It would have been too much to expect that the election of a new president, Xiomara Castro, would signal a reduction in violence and killings in Honduras, although it remains a hope. Three weeks before the inauguration of the new president, Lenca Indigenous journalist Pablo Hernández was assassinated. We reproduce here the initial report of the crime by TeleSur.
Published 10 January 2022, TeleSur
Keywords: Pablo Hernández; Honduras; Indigenous peoples; Bertha Oliva; Juan Carlos Cerros; AMCH; political assassination; COFADEH.
For years now, Honduras has become one of the most dangerous places for human rights defenders, environmental activists, journalists, and social leaders.
On Sunday, Honduran human rights defender Pablo Hernández was murdered by several bullet shots in the back in the Tierra Colorada community, in the Lempira department.
Bertha Oliva, the coordinator of the Committee of Relatives of the Disappeared in Honduras (COFADEH), denounced that armed men ambushed Hernández on a dirt road.

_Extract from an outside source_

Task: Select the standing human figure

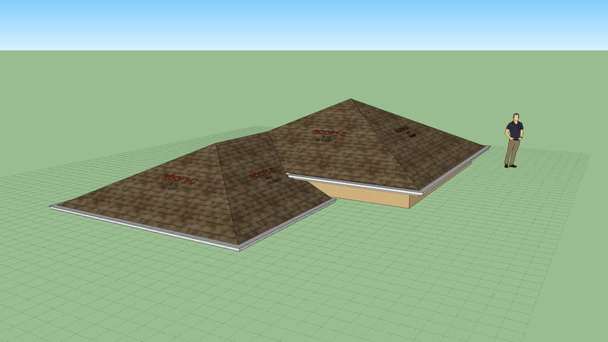Action: 512,141
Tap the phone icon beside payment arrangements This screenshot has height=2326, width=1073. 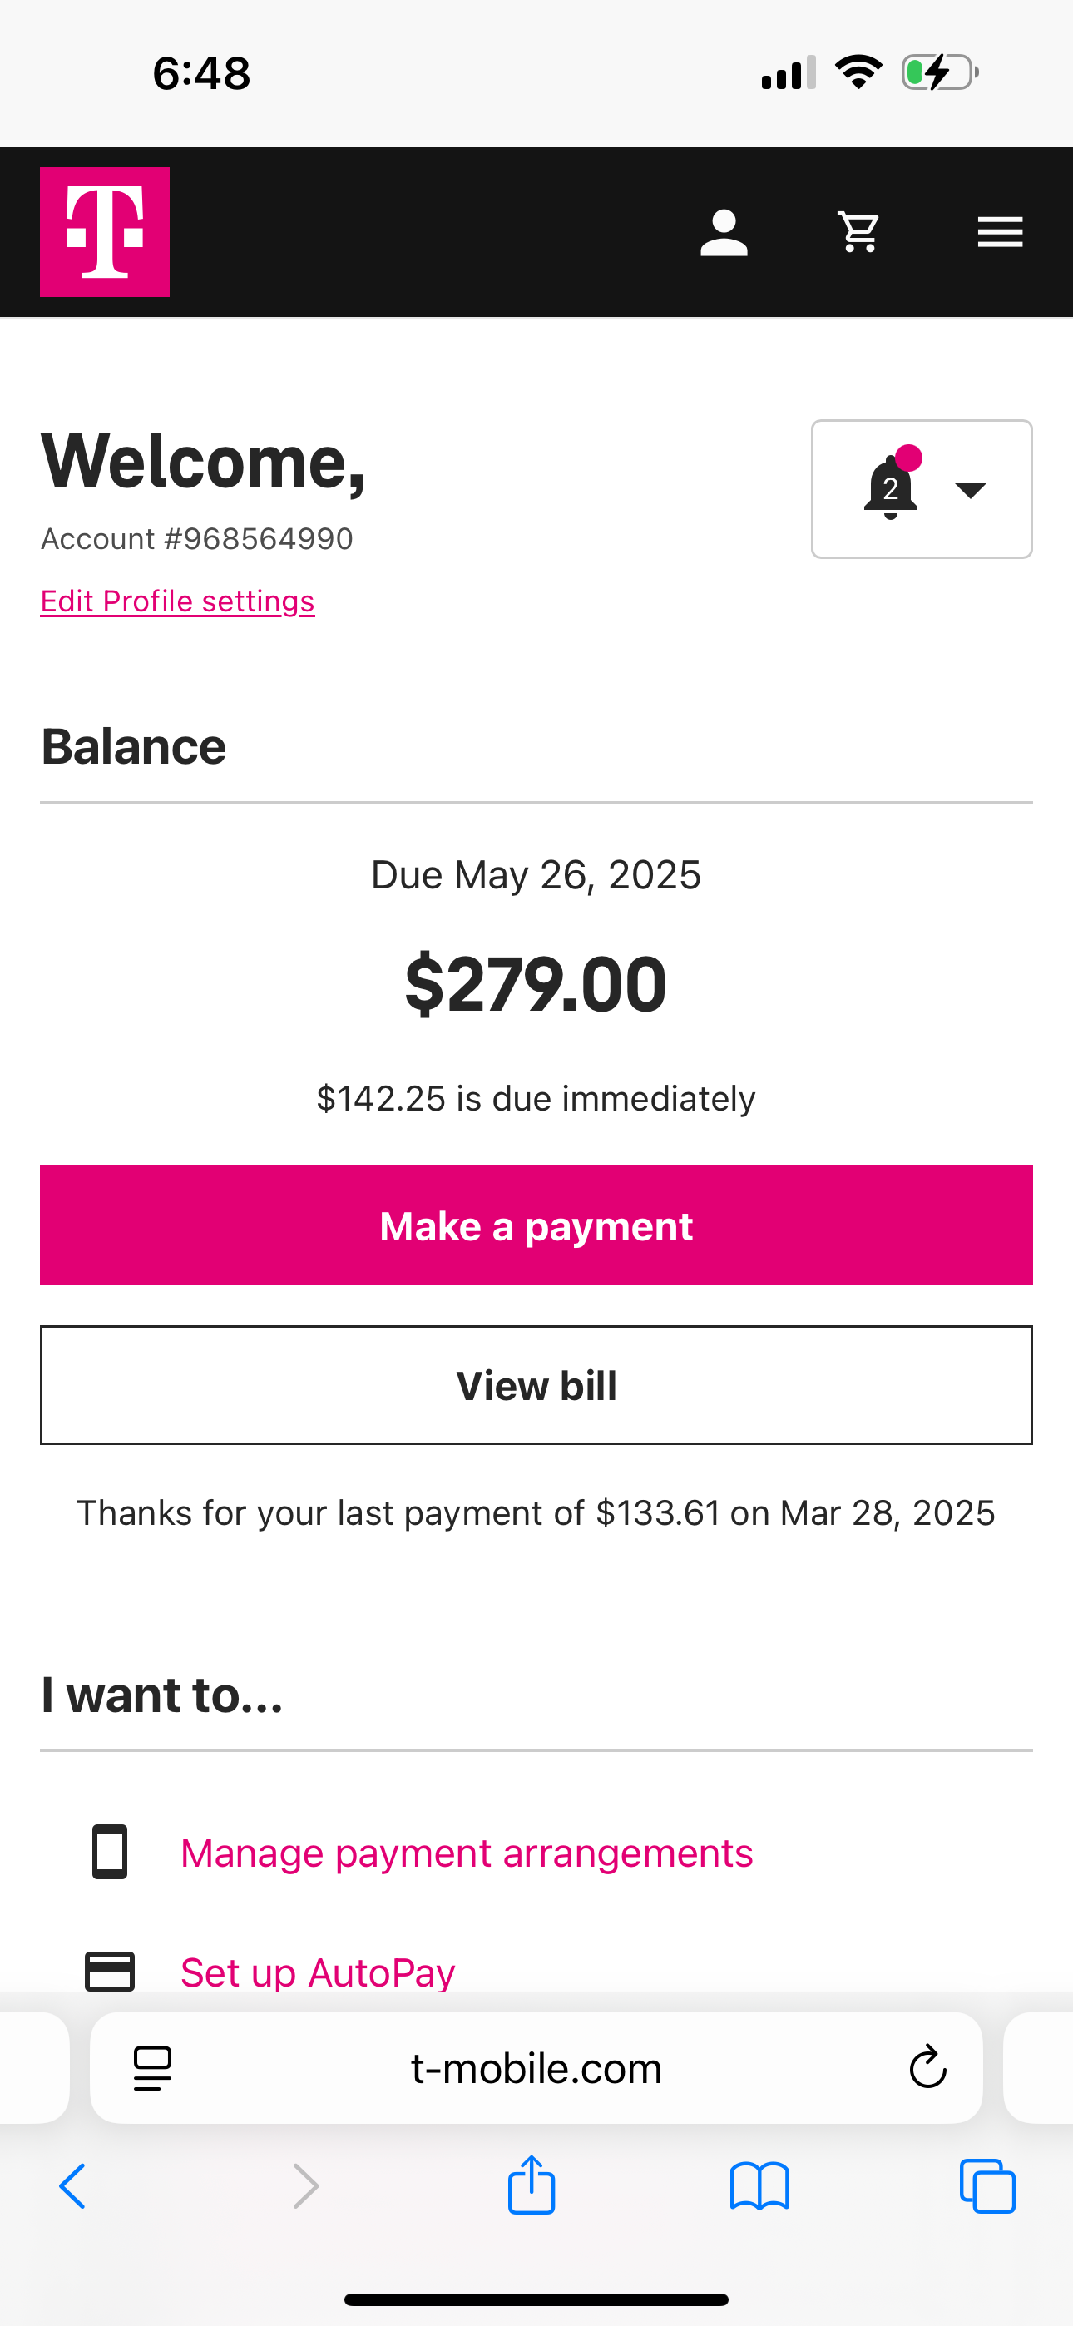(x=110, y=1853)
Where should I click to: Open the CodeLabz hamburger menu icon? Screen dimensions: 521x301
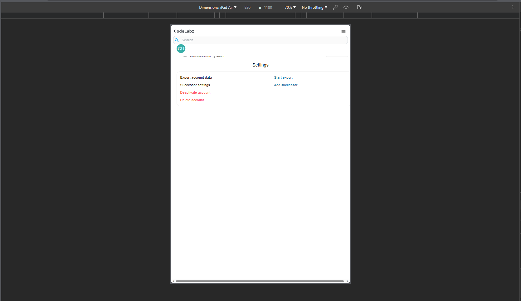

“This murder is one more attack on freedom of expression and the defence of human rights,” The Association of Community Media in Honduras (AMCH) said, recalling that Hernández was director of the Tenan community radio station that broadcasts from San Marcos de Caiquín.
“Hernández was the second Lenca leader killed in less than a year. In March 2020, Lenca activist Juan Carlos Cerros was shot to death in the town of Nueva Granada,” news agency AP recalled, adding that they “belonged to the same indigenous community as Berta Cáceres, a prize-winning environmental and Indigenous rights defender who was murdered in 2016.”
The AMCH denounced that Hernández was threatened and harassed on several occasions for defending the rights of Indigenous peoples, for which he filed a complaint with the authorities.
Besides having been a promoter of the Indigenous University, Hernández was mayor of the Auxiliaría de La Vara Alta, coordinator of ecclesial base communities, and president of the Cacique Lempira Biosphere Agro-Ecologists Network.
The assassination of the Indigenous journalist was also condemned by former President Manuel Zelaya, whose wife, Xiomara Castro, will be inaugurated as president of Honduras January 27.